A brief explanation of why a government shutdown over “Obamacare” won’t shutdown “Obamacare:”
Congress is fighting (among other things) over a continuing resolution, better known as a CR. That’s a short-term spending bill to keep the government running because the bitterly divided Congress hasn’t agreed on its normal series of annual spending bills.
But those appropriations bills – wrapped up in the CR – are for “discretionary” spending. “Discretionary” for Congress doesn’t really mean discretionary the way you and I mean discretionary: It’s not “elective” or “optional” or a trip to Italy once the piggy bank is full. It’s a technical term that wraps in a whole lot of what the government does day in and day out.
But it’s not “mandatory” spending – which includes (most of) Social Security, Medicare, Medicaid – and now the subsidies and other key parts of the Affordable Care Act. It’s not that Congress can’t change mandatory spending – it can and it does. But for our purposes here – it’s separate from discretionary spending and the CR.
In addition, a lot of the money that is discretionary was allocated in prior years – money to set up exchanges, etc., has already been spent. Stopping ACA funding doesn’t “unspend” that.
So when Congress “shuts down” the government, it doesn’t shut down everything. And the administration (relying on legal precedents which the GOP may or may not like but the White House is using) has wiggle room. The basic argument is that mandatory spending, simply stated, is untouched by a shutdown – and that to keep those mandatory programs running, some of the staff and services that are paid under discretionary spending bills can keep working. They don’t get “shut down.”
That doesn’t mean that all workers in the Department of Human Services (including the Centers for Disease Control and Prevention, the National Institutes of Health, etc.) keep working – “nonessential” ones will get furloughed. HHS posted its contingency plans.
But it does mean that the Affordable Care Act health insurance exchanges open.
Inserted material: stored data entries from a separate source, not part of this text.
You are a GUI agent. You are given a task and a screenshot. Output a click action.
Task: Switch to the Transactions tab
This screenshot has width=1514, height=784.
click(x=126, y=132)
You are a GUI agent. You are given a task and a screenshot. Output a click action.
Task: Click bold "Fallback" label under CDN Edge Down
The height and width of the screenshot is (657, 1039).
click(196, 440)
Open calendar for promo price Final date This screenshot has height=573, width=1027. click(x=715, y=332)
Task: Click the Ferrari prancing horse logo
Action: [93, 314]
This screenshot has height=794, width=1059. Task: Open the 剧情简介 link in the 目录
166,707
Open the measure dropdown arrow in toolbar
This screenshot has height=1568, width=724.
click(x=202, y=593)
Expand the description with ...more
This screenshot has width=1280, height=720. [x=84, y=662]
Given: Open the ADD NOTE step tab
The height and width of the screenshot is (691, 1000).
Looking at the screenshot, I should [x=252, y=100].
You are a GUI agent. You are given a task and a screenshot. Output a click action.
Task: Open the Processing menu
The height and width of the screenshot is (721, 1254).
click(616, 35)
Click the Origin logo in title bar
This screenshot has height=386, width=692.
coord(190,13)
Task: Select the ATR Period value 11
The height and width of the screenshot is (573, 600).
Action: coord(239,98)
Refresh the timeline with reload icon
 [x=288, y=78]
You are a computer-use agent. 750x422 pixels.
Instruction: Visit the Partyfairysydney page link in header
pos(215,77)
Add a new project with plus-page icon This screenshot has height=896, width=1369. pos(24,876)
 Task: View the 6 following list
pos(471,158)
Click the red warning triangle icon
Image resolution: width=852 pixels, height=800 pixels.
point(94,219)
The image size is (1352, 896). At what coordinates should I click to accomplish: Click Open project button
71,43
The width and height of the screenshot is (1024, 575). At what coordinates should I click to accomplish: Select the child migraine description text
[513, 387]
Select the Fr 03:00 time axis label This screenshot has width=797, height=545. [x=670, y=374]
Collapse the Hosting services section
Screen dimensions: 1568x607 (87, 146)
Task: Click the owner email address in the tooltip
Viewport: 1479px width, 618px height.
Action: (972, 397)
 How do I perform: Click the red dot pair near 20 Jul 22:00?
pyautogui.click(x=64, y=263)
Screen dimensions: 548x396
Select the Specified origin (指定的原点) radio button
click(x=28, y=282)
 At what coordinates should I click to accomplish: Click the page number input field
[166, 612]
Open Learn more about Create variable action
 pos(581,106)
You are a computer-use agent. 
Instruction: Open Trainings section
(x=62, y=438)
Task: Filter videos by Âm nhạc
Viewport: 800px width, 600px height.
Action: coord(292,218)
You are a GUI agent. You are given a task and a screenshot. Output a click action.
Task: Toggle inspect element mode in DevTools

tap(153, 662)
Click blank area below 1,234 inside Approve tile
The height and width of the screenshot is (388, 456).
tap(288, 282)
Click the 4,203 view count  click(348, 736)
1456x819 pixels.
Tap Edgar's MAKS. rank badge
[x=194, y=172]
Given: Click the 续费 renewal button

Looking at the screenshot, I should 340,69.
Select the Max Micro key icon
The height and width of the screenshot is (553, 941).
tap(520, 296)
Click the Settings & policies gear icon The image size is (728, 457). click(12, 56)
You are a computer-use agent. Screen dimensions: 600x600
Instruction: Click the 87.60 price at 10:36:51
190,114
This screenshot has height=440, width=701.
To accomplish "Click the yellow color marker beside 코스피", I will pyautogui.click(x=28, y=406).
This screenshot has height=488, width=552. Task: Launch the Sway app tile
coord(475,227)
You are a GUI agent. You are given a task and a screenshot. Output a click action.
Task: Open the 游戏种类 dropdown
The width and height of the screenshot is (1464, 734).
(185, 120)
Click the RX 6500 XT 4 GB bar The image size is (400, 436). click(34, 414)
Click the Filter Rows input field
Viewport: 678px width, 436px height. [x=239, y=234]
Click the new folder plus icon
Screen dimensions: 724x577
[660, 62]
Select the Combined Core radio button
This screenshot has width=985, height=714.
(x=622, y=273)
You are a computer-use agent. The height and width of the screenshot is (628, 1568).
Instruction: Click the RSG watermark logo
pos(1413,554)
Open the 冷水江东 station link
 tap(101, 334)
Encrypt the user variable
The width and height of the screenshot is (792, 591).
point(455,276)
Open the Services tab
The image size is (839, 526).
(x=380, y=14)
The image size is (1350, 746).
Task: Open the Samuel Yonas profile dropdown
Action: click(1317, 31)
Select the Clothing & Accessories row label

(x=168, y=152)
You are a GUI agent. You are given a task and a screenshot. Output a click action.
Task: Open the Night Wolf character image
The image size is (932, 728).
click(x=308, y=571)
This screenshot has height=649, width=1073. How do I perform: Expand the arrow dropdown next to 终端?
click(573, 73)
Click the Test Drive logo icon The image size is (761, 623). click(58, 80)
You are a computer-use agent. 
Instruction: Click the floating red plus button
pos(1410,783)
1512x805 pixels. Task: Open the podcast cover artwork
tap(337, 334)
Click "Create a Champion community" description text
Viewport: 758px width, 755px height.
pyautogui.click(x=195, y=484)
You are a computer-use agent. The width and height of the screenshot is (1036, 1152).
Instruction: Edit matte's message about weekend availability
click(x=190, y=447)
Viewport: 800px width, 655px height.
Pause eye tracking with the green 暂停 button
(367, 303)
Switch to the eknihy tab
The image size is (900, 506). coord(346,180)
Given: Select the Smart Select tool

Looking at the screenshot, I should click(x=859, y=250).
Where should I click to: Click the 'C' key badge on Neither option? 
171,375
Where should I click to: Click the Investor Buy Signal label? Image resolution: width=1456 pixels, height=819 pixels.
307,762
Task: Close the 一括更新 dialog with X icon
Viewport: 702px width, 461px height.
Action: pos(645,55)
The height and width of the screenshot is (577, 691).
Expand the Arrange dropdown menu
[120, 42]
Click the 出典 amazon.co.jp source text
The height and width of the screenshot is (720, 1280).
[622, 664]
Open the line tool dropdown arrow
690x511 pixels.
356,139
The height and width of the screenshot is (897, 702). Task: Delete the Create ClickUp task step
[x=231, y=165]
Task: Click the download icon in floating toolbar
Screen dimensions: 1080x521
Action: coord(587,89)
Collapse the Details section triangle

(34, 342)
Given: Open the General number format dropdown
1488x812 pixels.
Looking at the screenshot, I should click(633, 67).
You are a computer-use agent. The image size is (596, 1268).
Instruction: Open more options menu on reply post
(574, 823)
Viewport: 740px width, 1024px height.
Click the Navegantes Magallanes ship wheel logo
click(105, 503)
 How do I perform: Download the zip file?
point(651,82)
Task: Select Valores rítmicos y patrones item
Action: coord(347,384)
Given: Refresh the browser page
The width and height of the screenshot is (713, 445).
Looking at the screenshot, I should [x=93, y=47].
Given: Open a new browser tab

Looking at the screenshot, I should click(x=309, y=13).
What is not entirely clear as I write this on Monday morning – we may learn more later today and we’ll know more tomorrow – is how the shutdown affects the troubleshooting. We all know there will be glitches in the launch; bits and pieces of certain exchanges are already delayed and I don’t think we’ll be surprised to see more problems. But it’s not yet clear, to me at least, whether they will be fixed as quickly in a shutdown as they would be without a shutdown. It’s worth nothing that much of the technical work is done by HHS contractors.
We may never know – there will be a lot of fingerpointing and blame-gaming going on. If X happens tomorrow, and can’t be fixed until, say, next Monday would that have been the case even without the shutdown? Or would it have been fixed lickety-split? I’m not sure we’ll ever know. But we’ll have plenty to write about.